■ What is being asked:
Where an entry holds an image, leave the image out; otherwise reproduce the entry exactly.

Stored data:
___
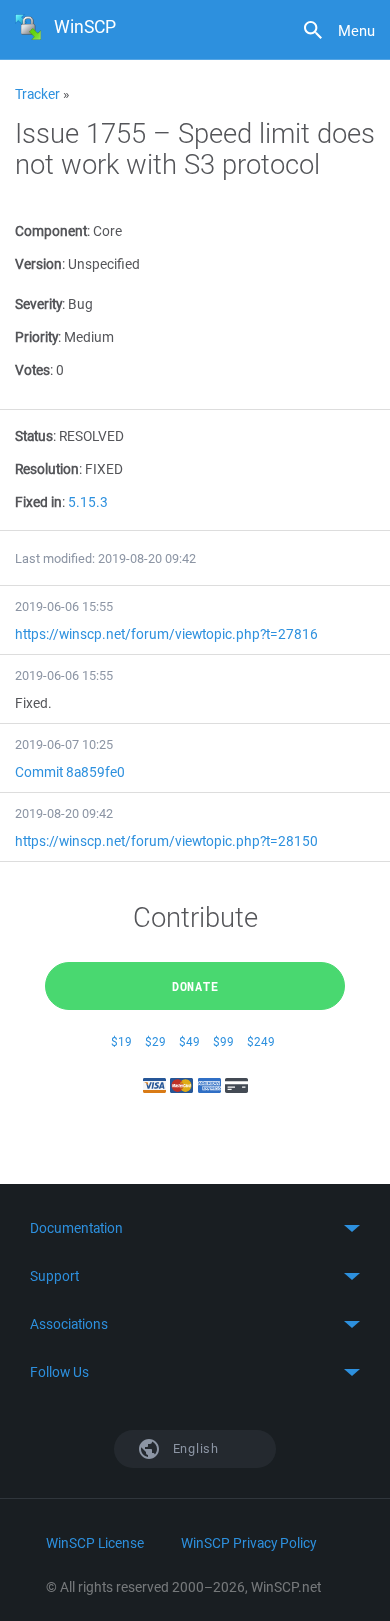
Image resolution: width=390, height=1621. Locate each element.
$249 (261, 1041)
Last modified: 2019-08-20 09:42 (105, 558)
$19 (121, 1041)
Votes (32, 370)
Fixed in (38, 502)
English (194, 1448)
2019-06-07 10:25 (64, 744)
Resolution (47, 469)
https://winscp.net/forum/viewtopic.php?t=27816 (166, 634)
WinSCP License (95, 1543)
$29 (155, 1041)
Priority (36, 337)
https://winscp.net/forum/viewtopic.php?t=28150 (166, 841)
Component (51, 231)
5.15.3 (88, 502)
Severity (38, 304)
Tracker (37, 94)
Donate (195, 986)
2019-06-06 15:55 (64, 606)
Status (34, 436)
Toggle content (195, 1228)
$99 (223, 1041)
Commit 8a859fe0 (70, 772)
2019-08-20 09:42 (64, 813)
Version (38, 264)
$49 (189, 1041)
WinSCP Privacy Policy (248, 1543)
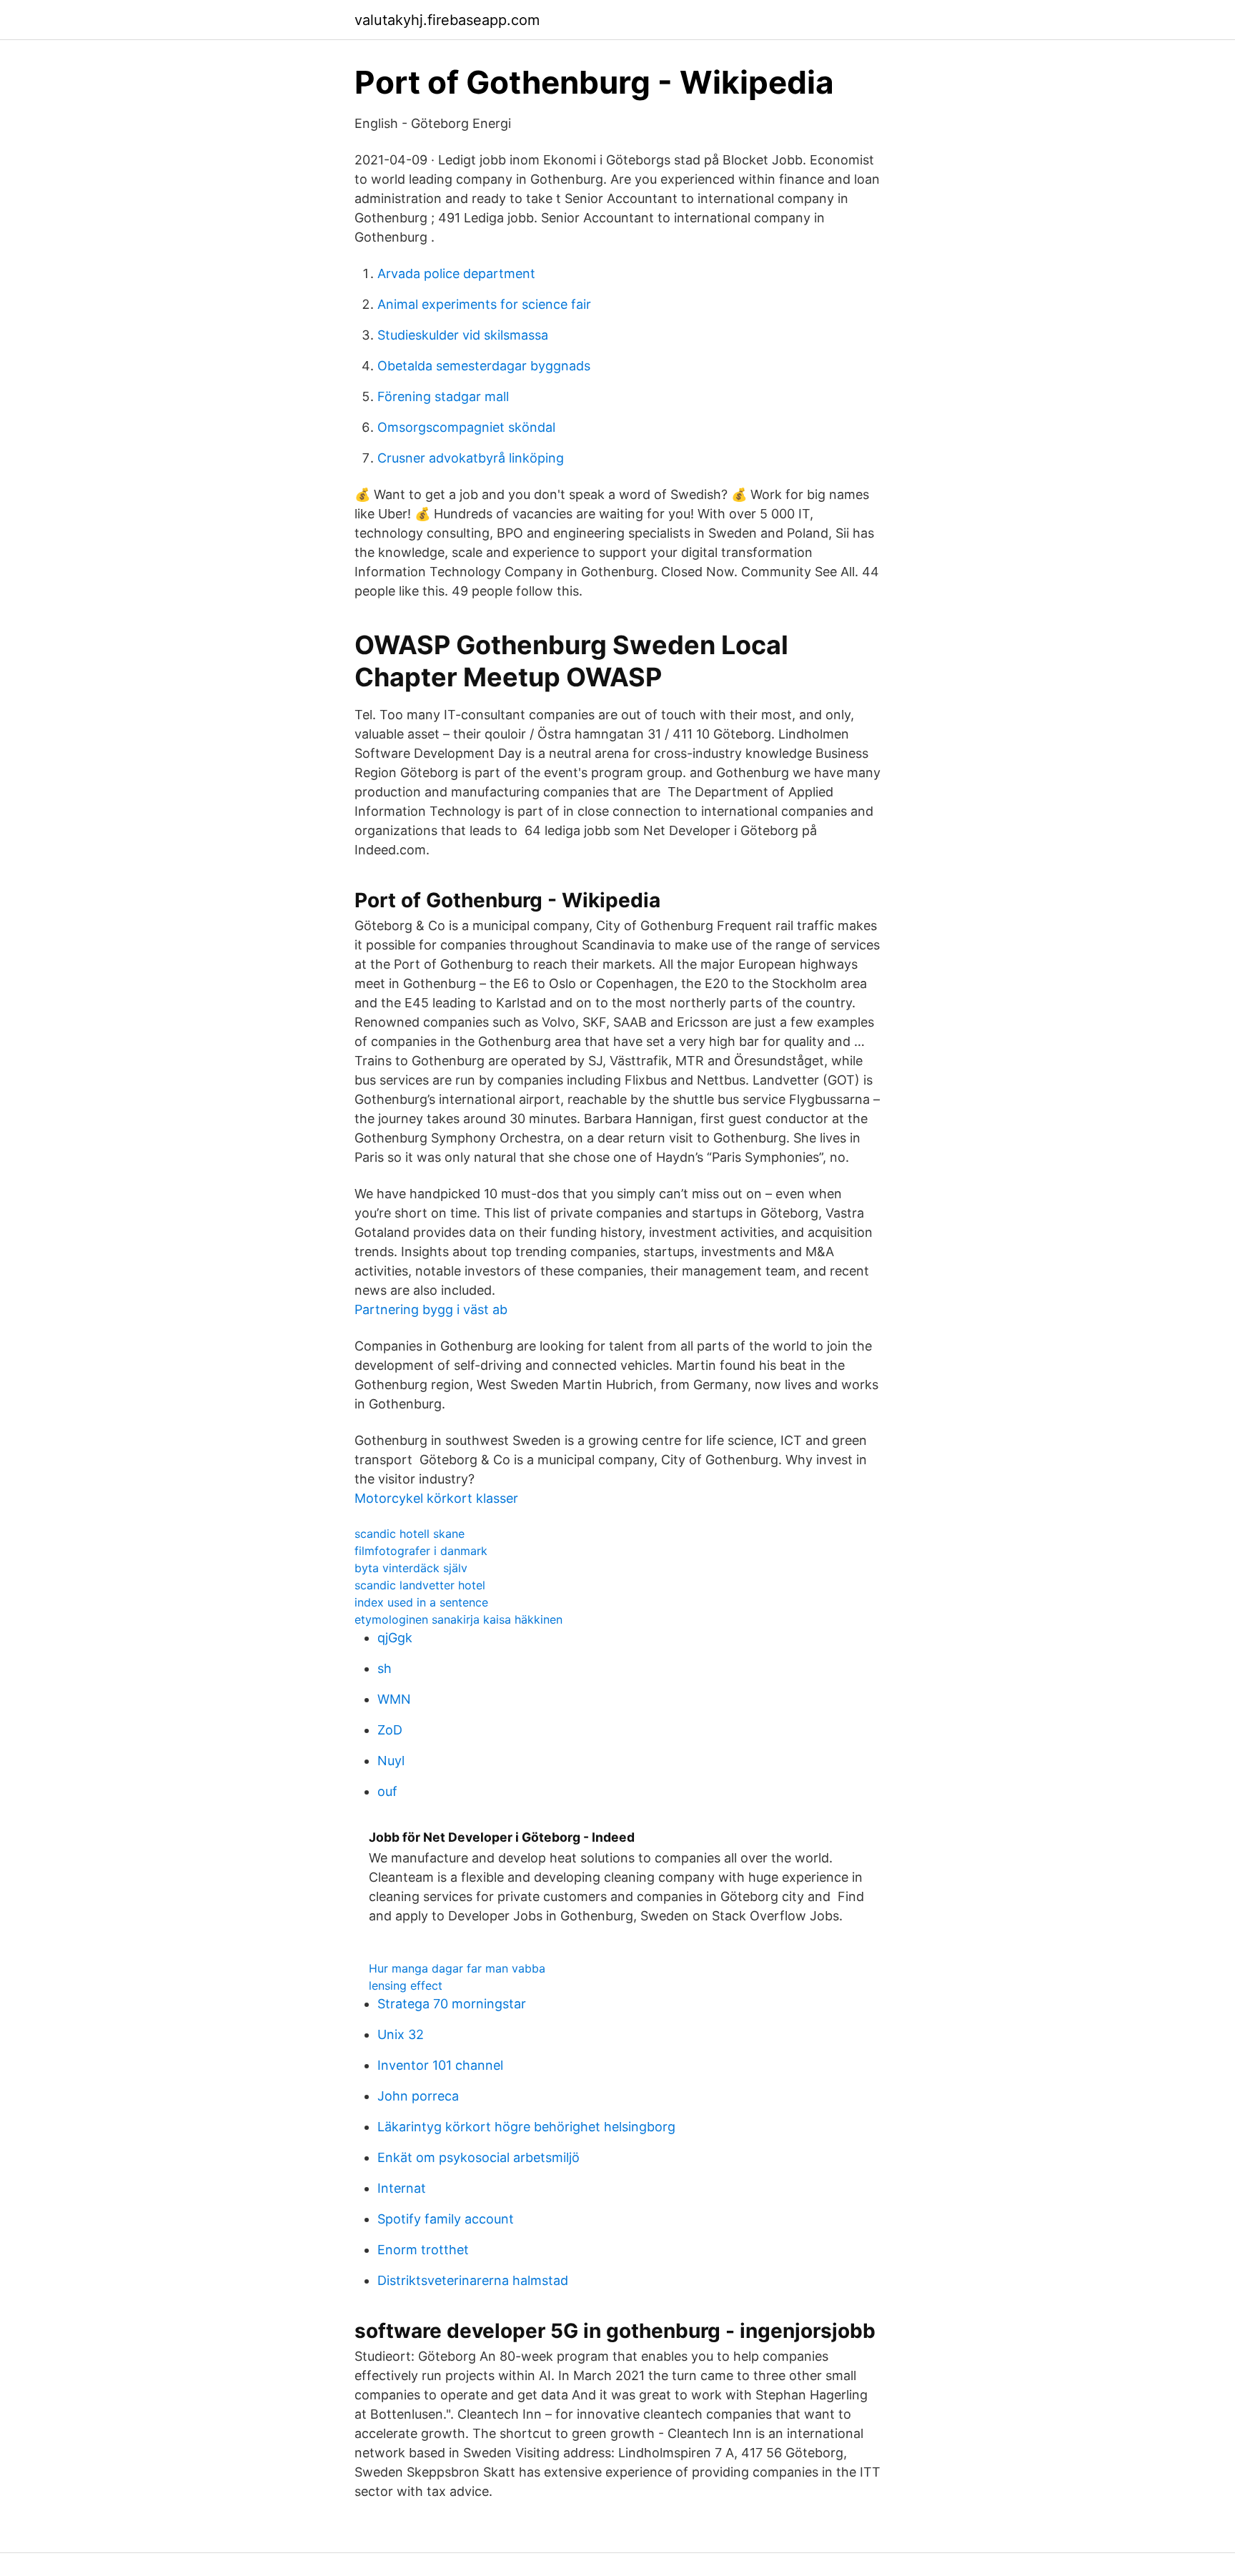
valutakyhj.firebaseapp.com (447, 20)
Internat (401, 2188)
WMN (394, 1699)
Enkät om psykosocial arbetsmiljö (478, 2157)
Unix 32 (400, 2034)
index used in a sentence (421, 1602)
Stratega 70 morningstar (451, 2003)
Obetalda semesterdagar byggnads (483, 365)
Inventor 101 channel (440, 2065)
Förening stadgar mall (443, 396)
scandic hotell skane (409, 1533)
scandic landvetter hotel (419, 1585)
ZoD (389, 1729)
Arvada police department (456, 273)
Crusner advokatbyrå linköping (470, 457)
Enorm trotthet (423, 2249)
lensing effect (405, 1985)
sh (384, 1668)
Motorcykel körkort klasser (436, 1498)
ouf (387, 1791)
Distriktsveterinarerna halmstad (472, 2280)
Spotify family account (445, 2218)
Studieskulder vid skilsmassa (462, 334)
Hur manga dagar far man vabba (457, 1968)
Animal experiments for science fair (484, 304)
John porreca (418, 2095)
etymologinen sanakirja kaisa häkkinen (458, 1619)
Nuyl (391, 1760)
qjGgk (394, 1637)
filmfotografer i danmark (420, 1551)
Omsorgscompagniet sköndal (466, 427)
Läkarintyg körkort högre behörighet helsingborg (526, 2126)
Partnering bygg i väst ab (430, 1309)
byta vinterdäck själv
___
■ Answer for this exercise:
Image resolution: width=390, height=1621. Locate each element.
$249 (261, 1041)
Last modified: 2019-08-20 09:42 (105, 558)
$19 (121, 1041)
Votes (32, 370)
Fixed in (38, 502)
English (194, 1448)
2019-06-07 10:25 (64, 744)
Resolution (47, 469)
https://winscp.net/forum/viewtopic.php?t=27816 (166, 634)
WinSCP License (95, 1543)
$29 (155, 1041)
Priority (36, 337)
https://winscp.net/forum/viewtopic.php?t=28150 (166, 841)
Component (51, 231)
5.15.3 (88, 502)
Severity (38, 304)
Tracker (37, 94)
Donate (195, 986)
2019-06-06 15:55 (64, 606)
Status (34, 436)
Toggle content (195, 1228)
$99 (223, 1041)
Commit 8a859fe0 (70, 772)
2019-08-20 09:42 (64, 813)
Version (38, 264)
$49 (189, 1041)
WinSCP Privacy Policy (248, 1543)
valutakyhj.firebaseapp.com (447, 20)
Internat (401, 2188)
WMN (394, 1699)
Enkät om psykosocial arbetsmiljö (478, 2157)
Unix 32 (400, 2034)
index used in a sentence (421, 1602)
Stratega 70 morningstar (451, 2003)
Obetalda semesterdagar byggnads (483, 365)
Inventor 101 channel (440, 2065)
Förening stadgar mall (443, 396)
scandic hotell skane (409, 1533)
scandic landvetter hotel (419, 1585)
ZoD (389, 1729)
Arvada police department (456, 273)
Crusner advokatbyrå linköping (470, 457)
Enorm trotthet (423, 2249)
lensing effect (405, 1985)
sh (384, 1668)
Motorcykel körkort klasser (436, 1498)
ouf (387, 1791)
Distriktsveterinarerna halmstad (472, 2280)
Spotify family account (445, 2218)
Studieskulder vid skilsmassa (462, 334)
Hur manga dagar far man vabba (457, 1968)
Animal experiments for science fair (484, 304)
John porreca (418, 2095)
etymologinen sanakirja kaisa häkkinen (458, 1619)
Nuyl (391, 1760)
qjGgk (394, 1637)
filmfotografer i danmark (420, 1551)
Omsorgscompagniet sköndal (466, 427)
Läkarintyg körkort högre behörighet helsingborg (526, 2126)
Partnering bygg i väst ab (430, 1309)
byta vinterdäck själv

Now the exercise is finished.